Low FPS when using deepsort and yolov3 with GPU

I'm doing a vehicle tracking and counting problem using yolov3 and deepsort. After consulting the source code on the net and implementing, the fps that I achieved was only 2-3 Fps when using yolov3 weight + cfg. I tried yolov3 tiny weight + cfg it gives more fps in about 10 fps but have big problem with ID switch I have Cuda 11.6 and cudnn installed for gpu usage (I use GTX 1650 and cpu: 10300h) I don't know if the problem I'm having is if I'm using the gpu instead of the cpu, or if the yolov3 weight + cfg is slow.

Here is the code in main.py

import cv2
import numpy as np
import time
from deep_sort_yolov3.deep_sort import preprocessing
from deep_sort_yolov3.deep_sort import nn_matching
from deep_sort_yolov3.deep_sort.detection import Detection
from deep_sort_yolov3.deep_sort.tracker import Tracker
from deep_sort_yolov3.deep_sort.detection import Detection as ddet
from deep_sort_yolov3.tools import generate_detections as gdet
from collections import deque
import tensorflow as tf
YOLO_SIZE = 320

net = cv2.dnn.readNet("yolov3_320.weights", "yolov3.cfg")
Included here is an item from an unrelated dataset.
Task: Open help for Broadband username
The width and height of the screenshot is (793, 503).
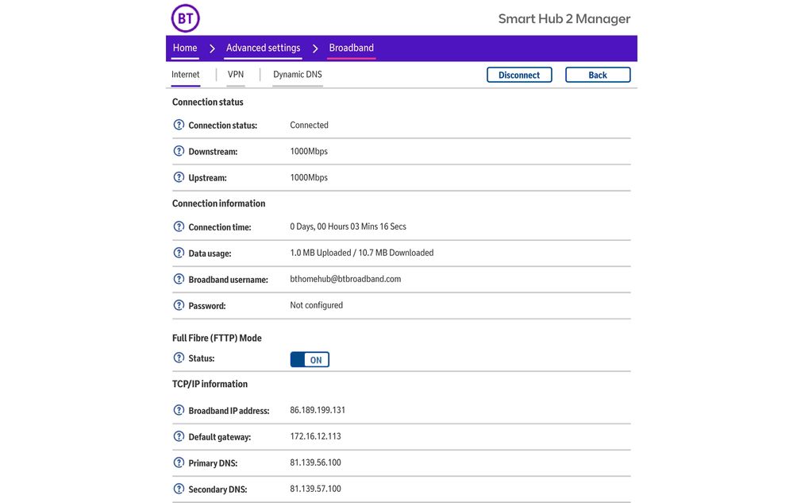Action: coord(179,279)
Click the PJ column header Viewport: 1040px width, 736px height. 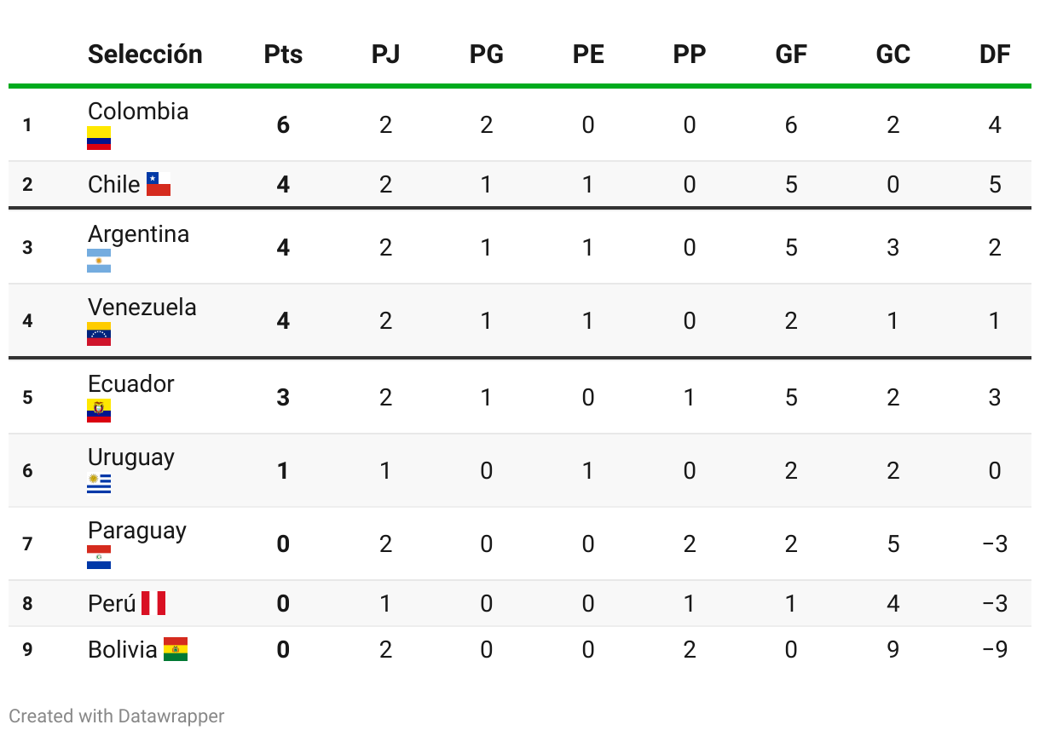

model_filename = "deep_sort_yolov3\model_data\mars-small128.pb"
layer_names = net.getLayerNames()
output_layers = [layer_names[i- 1] for i in net.getUnconnectedOutLayers()]
max_cosine_distance = 0.5
nms_max_overlap = 0.3
classes = []
nn_budget = None
counter = []
# fps = 0.0
pts = [deque(maxlen=30) for _ in range(9999)]
COLORS = np.random.randint(0, 255, size=(200, 3),
    dtype="uint8")


encoder = gdet.create_box_encoder(model_filename, batch_size = 1) #Dữ liệu được encode của từng boxs
metric = nn_matching.NearestNeighborDistanceMetric("cosine", max_cosine_distance, nn_budget) # Dùng cosine để so sánh khoảng cách của từng boxs
tracker = Tracker(metric) # track đối tượng dược trên k/c thu được

# Loading camera
#cap = cv2.VideoCapture(0)
cap = cv2.VideoCapture('traffic.mp4')
font = cv2.FONT_HERSHEY_PLAIN
starting_time = time.time()
frame_id = 0

while True:
    _, frame = cap.read()
    #cv2.resize(frame,(640,480))
    frame_id += 1
    height, width, channels = frame.shape[:3]
    #print("Num GPUs Available: ", len(tf.config.list_physical_devices('GPU')))

    # Detecting objects
    blob = cv2.dnn.blobFromImage(frame, 1/255, (YOLO_SIZE, YOLO_SIZE), (0, 0, 0), True, crop=False)
    net.setInput(blob)
    outs = net.forward(output_layers)
    # Showing informations on the screen
    i = 0
    indexIDs = []
    class_ids = []
    confidences = []
    bboxes = []
    for out in outs:
        for detection in out:
            scores = detection[5:]
            class_id = np.argmax(scores)
            confidence = scores[class_id]
            if confidence > 0.5:
                # Object detected
                center_x = int(detection[0] * width)
                center_y = int(detection[1] * height)
                w = int(detection[2] * width)
                h = int(detection[3] * height)
                # Rectangle coordinates
                x = int(center_x - w / 2)
                y = int(center_y - h / 2)
                bboxes.append([x, y, w, h])
                confidences.append(float(confidence))
                class_ids.append(class_id)
    #feature extraction
    features = encoder(frame, bboxes)
    # import pdb; pdb.set_trace()
    detections = [Detection(bbox, 1.0, feature) for bbox, feature in zip(bboxes, features)]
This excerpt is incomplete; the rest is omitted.